## PROVIDED DATA:

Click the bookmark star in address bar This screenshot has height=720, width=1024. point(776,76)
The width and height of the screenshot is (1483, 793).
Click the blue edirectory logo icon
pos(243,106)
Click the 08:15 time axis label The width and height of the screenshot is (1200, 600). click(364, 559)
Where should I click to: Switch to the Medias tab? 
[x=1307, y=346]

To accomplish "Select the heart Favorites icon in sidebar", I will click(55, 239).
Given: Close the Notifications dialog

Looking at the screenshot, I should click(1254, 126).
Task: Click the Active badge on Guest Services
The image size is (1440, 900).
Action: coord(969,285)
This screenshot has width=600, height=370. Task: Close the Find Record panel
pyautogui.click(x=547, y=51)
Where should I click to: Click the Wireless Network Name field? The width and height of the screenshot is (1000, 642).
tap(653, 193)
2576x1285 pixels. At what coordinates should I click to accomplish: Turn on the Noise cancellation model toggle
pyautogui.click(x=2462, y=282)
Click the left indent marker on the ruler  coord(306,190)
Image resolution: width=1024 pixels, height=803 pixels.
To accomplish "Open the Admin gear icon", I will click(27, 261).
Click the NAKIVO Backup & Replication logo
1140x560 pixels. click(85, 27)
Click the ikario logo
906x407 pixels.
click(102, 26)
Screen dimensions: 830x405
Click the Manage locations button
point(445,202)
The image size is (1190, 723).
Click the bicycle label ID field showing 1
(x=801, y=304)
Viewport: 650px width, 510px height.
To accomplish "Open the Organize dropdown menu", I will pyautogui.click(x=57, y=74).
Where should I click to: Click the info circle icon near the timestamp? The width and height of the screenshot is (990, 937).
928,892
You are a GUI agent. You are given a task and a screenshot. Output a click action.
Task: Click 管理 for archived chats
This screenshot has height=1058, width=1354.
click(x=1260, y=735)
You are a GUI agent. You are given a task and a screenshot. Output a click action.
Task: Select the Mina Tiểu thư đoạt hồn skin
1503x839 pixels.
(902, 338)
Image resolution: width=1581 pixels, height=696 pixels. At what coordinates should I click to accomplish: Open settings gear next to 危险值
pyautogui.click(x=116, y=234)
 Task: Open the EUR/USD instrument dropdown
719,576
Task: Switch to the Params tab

## WRITTEN INSTRUCTION:
Arrange every line of the entries above as a Markdown table with the columns Row and Line, numbering each row and omitting blank lines.

## FINISHED EXERCISE:
| Row | Line |
|---|---|
| 1 | Click the bookmark star in address bar This screenshot has height=720, width=1024. point(776,76) |
| 2 | The width and height of the screenshot is (1483, 793). |
| 3 | Click the blue edirectory logo icon |
| 4 | pos(243,106) |
| 5 | Click the 08:15 time axis label The width and height of the screenshot is (1200, 600). click(364, 559) |
| 6 | Where should I click to: Switch to the Medias tab?  |
| 7 | [x=1307, y=346] |
| 8 | To accomplish "Select the heart Favorites icon in sidebar", I will click(55, 239). |
| 9 | Given: Close the Notifications dialog |
| 10 | Looking at the screenshot, I should click(1254, 126). |
| 11 | Task: Click the Active badge on Guest Services |
| 12 | The image size is (1440, 900). |
| 13 | Action: coord(969,285) |
| 14 | This screenshot has width=600, height=370. Task: Close the Find Record panel |
| 15 | pyautogui.click(x=547, y=51) |
| 16 | Where should I click to: Click the Wireless Network Name field? The width and height of the screenshot is (1000, 642). |
| 17 | tap(653, 193) |
| 18 | 2576x1285 pixels. At what coordinates should I click to accomplish: Turn on the Noise cancellation model toggle |
| 19 | pyautogui.click(x=2462, y=282) |
| 20 | Click the left indent marker on the ruler  coord(306,190) |
| 21 | Image resolution: width=1024 pixels, height=803 pixels. |
| 22 | To accomplish "Open the Admin gear icon", I will click(27, 261). |
| 23 | Click the NAKIVO Backup & Replication logo |
| 24 | 1140x560 pixels. click(85, 27) |
| 25 | Click the ikario logo |
| 26 | 906x407 pixels. |
| 27 | click(102, 26) |
| 28 | Screen dimensions: 830x405 |
| 29 | Click the Manage locations button |
| 30 | point(445,202) |
| 31 | The image size is (1190, 723). |
| 32 | Click the bicycle label ID field showing 1 |
| 33 | (x=801, y=304) |
| 34 | Viewport: 650px width, 510px height. |
| 35 | To accomplish "Open the Organize dropdown menu", I will pyautogui.click(x=57, y=74). |
| 36 | Where should I click to: Click the info circle icon near the timestamp? The width and height of the screenshot is (990, 937). |
| 37 | 928,892 |
| 38 | You are a GUI agent. You are given a task and a screenshot. Output a click action. |
| 39 | Task: Click 管理 for archived chats |
| 40 | This screenshot has height=1058, width=1354. |
| 41 | click(x=1260, y=735) |
| 42 | You are a GUI agent. You are given a task and a screenshot. Output a click action. |
| 43 | Task: Select the Mina Tiểu thư đoạt hồn skin |
| 44 | 1503x839 pixels. |
| 45 | (902, 338) |
| 46 | Image resolution: width=1581 pixels, height=696 pixels. At what coordinates should I click to accomplish: Open settings gear next to 危险值 |
| 47 | pyautogui.click(x=116, y=234) |
| 48 |  Task: Open the EUR/USD instrument dropdown |
| 49 | 719,576 |
| 50 | Task: Switch to the Params tab |